OBJETIVOS:
1. Responda, com base no texto sobre a possível aquisição da Warner pela Netflix:
(a) Como é caracterizada a transação Disney/Fox?
(b) Quantos subscritores tem a Netflix?
(c) Que empresa mantém uma proposta hostil ativa?
2. Reproduza fielmente, do texto sobre a possível aquisição da Warner pela Netflix, o trecho que vai de "O que distingue" até "Fox pela Disney?".

PÁGINA:
━━━━━━━━━━━━━━━━━━━━

O que distingue esta potencial aquisição da Warner pela Netflix de outras grandes operações de consolidação em Hollywood, como a compra da Fox pela Disney?
Trata-se de um negócio diferente, num momento diferente da indústria. A transação Disney/Fox foi uma combinação horizontal de ativos semelhantes, pensada para aumentar a posse de IP dentro de um conglomerado tradicional de media.

A operação Netflix/Warner vai mais longe. Embora o aumento da escala quanto à IP premium faça parte da equação, a ambição maior é reconfigurar a própria cadeia de valor. A Netflix foi construída como uma empresa de tecnologia, assente em dados, distribuição direta e escala global. A aquisição dos principais ativos da Warner permitirá integrar criação, produção e distribuição sob um modelo predominantemente digital. Com mais de 300 milhões de subscritores da Netflix e cerca de 120 milhões entre Max e Discovery+, estamos perante uma mudança estrutural na forma como o valor é criado e ganha dimensão no negócio audiovisual.

A Netflix nasceu como uma plataforma tecnológica e a Warner como um estúdio de cinema centenário. O que podemos esperar desta “fusão”?
Para já, não devemos esperar nada. O processo regulatório será longo e complexo, e existe ainda uma proposta hostil ativa da Paramount Global que os acionistas terão de considerar.

━━━━━━━━━━━━━━━━━━━━

MATERIAL DE ORIGEM:
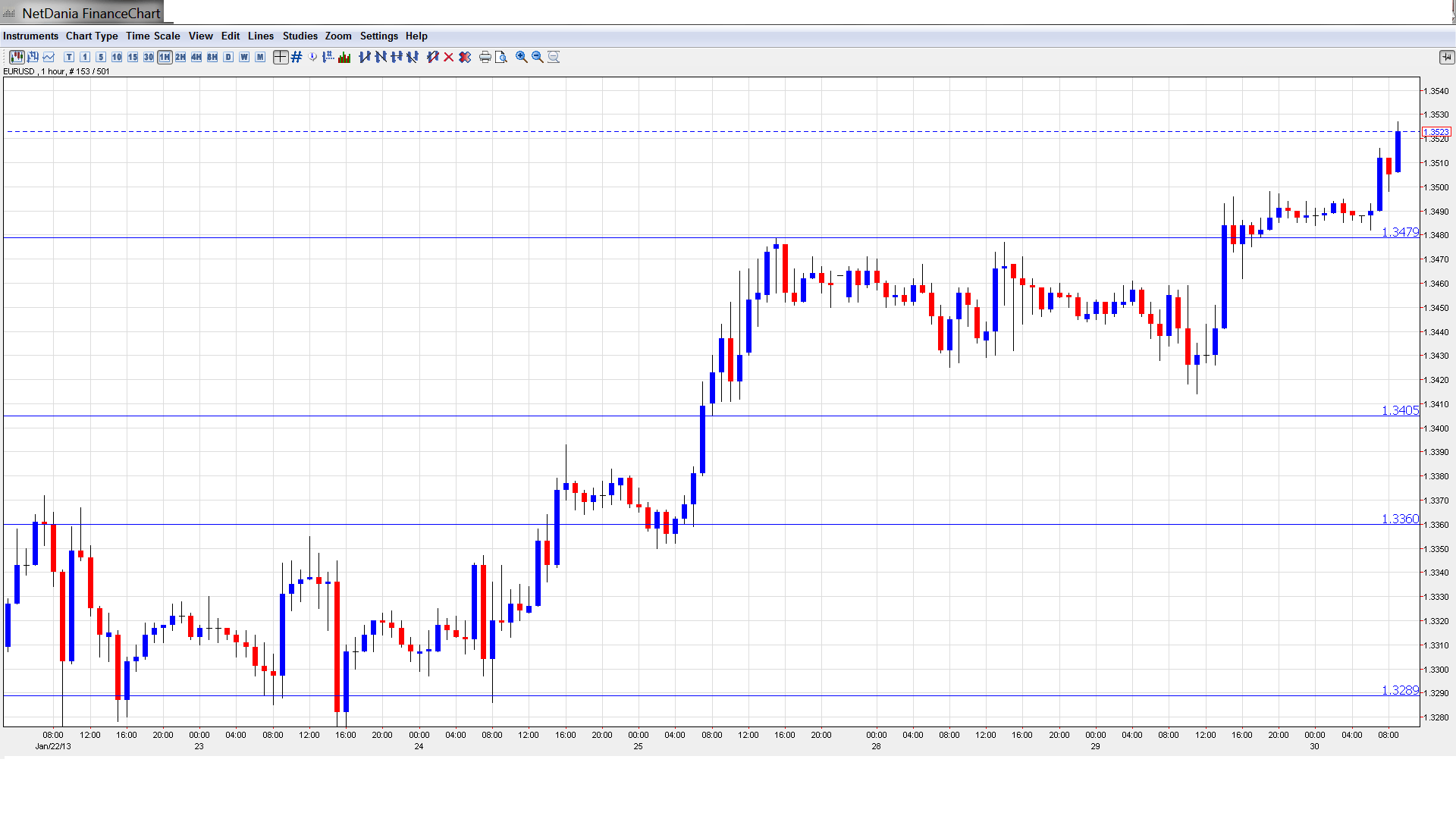Viewport: 1456px width, 819px height.
Task: Click the zoom out magnifier
Action: click(538, 57)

━━━━━━━━━━━━━━━━━━━━

CONJUNTO DE RESPOSTAS:
1.
(a) Como uma combinação horizontal de ativos semelhantes, pensada para aumentar a posse de IP dentro de um conglomerado tradicional de media.
(b) Mais de 300 milhões.
(c) A Paramount Global.

2.
O que distingue esta potencial aquisição da Warner pela Netflix de outras grandes operações de consolidação em Hollywood, como a compra da Fox pela Disney?